A massive marijuana grow connected to a Mexican drug trafficking organization was raided in Oregon, resulting in the seizure of over 6,500 plants. Monte Stiles explains why drug cartels are emboldened by drug legalisation.
Commentary by former DA Monte Stiles.
The seizure of a massive cartel marijuana operation in the mountains of Oregon this week reveals the absurdity of one of the primary arguments used to dupe the general public and politicians.
The pro-pot crowd claims that legalization will eliminate the black market. Instead, the legalization of marijuana allows the pot industry to aggressively advertise and market a crude street drug and 100s of additional products containing extremely high levels of THC. The marketing of these products, and easy access to unlimited supplies, expands the customer base for marijuana and normalizes its use. As a result, the pot industry is free to openly advertise, manufacture, process, transport, and distribute massive quantities of drugs. This gives other “unlicensed” drug dealers the ability to blend in – to literally “hide in plain sight.”
Because the black market exists to avoid taxes, regulations, and make money, cartels can easily undercut the price of “legal” sources and provide a “best price guarantee.”
The demand for high-grade pot from Colorado, California, Washington, Oregon and other legalized states means that massive quantities are exported to every other state in the country.
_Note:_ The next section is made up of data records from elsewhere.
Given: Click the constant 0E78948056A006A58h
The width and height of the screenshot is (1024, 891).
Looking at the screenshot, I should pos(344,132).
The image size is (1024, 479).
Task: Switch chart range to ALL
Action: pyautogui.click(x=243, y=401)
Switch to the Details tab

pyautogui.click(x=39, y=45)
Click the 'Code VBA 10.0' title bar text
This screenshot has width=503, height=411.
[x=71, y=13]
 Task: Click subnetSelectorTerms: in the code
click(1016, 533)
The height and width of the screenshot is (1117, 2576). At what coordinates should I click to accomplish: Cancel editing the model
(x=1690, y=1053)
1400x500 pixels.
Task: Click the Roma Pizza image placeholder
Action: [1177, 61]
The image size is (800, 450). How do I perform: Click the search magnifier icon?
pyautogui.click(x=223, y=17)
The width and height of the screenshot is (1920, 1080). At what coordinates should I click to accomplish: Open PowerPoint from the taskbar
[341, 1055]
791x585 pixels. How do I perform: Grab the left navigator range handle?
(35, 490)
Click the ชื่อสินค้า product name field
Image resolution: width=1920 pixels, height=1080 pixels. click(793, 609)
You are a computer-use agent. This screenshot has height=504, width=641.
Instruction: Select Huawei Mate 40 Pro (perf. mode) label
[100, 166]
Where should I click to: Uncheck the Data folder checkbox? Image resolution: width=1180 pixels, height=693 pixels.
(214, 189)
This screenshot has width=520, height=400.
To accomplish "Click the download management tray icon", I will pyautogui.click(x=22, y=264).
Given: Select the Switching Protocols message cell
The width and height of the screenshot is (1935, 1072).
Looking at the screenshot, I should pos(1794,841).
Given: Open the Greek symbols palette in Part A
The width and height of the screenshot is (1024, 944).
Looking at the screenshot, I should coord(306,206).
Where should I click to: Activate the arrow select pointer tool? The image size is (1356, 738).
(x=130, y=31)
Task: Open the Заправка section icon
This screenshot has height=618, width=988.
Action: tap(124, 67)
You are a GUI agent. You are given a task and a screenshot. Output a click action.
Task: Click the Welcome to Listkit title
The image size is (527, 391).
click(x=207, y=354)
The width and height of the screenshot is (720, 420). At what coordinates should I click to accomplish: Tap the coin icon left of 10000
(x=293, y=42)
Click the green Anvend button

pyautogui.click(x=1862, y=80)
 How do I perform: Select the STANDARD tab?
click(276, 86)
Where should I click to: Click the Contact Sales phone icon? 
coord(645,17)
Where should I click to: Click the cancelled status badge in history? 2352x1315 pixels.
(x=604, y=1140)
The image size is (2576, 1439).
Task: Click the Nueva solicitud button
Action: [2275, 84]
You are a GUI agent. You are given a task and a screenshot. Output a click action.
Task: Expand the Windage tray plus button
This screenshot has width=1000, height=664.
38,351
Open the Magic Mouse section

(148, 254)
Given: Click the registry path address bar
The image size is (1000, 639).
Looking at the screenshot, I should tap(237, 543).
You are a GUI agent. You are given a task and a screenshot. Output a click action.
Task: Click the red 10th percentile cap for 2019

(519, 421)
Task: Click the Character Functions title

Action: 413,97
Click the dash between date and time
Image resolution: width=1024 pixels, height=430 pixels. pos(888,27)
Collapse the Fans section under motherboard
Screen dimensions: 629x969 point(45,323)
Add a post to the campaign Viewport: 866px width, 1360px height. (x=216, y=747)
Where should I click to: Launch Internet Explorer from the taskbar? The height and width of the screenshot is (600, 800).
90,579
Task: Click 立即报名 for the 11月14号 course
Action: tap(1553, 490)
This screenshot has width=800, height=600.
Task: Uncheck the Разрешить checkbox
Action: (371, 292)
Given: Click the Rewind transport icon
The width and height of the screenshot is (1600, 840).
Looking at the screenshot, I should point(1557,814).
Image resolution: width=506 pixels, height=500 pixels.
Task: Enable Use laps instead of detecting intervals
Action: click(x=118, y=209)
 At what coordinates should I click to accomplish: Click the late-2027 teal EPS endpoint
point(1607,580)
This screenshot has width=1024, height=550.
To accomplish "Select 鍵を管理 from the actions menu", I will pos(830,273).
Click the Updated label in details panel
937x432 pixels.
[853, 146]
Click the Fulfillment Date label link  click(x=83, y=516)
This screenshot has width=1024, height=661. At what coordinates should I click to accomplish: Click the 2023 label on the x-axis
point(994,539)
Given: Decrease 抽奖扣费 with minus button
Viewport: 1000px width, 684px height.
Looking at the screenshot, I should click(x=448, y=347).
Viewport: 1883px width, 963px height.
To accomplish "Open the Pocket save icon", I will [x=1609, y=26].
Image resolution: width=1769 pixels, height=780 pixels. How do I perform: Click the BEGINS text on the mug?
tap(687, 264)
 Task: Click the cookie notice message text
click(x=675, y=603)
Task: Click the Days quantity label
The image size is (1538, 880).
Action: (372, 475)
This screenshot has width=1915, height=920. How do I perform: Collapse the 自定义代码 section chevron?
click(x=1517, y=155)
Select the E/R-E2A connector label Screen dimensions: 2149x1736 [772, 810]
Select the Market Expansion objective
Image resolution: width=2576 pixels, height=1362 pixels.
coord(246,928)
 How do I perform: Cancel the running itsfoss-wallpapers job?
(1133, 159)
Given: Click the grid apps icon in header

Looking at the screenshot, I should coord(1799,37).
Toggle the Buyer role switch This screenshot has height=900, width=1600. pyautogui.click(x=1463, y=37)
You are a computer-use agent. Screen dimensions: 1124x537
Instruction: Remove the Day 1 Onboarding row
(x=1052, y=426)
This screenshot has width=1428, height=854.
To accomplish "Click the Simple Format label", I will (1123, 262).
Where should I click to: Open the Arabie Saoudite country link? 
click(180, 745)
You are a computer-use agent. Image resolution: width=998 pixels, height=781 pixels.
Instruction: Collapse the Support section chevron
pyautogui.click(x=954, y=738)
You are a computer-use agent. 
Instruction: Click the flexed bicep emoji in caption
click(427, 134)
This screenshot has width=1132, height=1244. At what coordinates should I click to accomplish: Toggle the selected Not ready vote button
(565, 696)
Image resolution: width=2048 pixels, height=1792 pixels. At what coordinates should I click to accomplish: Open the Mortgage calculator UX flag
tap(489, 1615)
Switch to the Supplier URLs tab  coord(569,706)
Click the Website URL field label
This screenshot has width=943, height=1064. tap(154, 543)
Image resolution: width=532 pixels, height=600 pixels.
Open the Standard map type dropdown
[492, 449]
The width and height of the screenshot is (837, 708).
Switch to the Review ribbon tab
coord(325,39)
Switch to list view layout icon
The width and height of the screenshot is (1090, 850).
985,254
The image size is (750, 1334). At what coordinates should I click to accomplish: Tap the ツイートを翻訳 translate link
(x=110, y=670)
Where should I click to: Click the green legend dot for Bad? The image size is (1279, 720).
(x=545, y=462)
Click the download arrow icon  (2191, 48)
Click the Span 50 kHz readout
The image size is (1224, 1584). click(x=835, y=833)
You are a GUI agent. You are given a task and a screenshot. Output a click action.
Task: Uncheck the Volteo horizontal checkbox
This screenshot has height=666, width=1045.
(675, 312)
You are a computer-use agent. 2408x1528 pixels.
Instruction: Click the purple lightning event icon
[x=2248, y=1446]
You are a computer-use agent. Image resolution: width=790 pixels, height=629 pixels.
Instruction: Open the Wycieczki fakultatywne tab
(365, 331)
None of this happens legally.
Because of massive fraud and abuse, California has effectively been a recreational use state since 1996, and yet their hills and mountains are full of cartel grows. Despite all of their claims of regulation and enforcement, Colorado has become a source nation for the rest of the country. And in Oregon, where over $9 million in pro-pot spending caused the people of Oregon to legalize “personal use” possession of one half pound quantities of pot, the black market continues to thrive.
Just like the other big pro-pot lie, that regulation keeps marijuana out of the hands of children, we have never had better evidence to reveal the absurd and fraudulent nature of their claims.
As a federal drug prosecutor who has interviewed 1000s of drug traffickers for over two decades, I can say the following with absolute certainty:
Drug cartels and other criminal drug trafficking organizations are not intimidated by legalization, they are emboldened by it.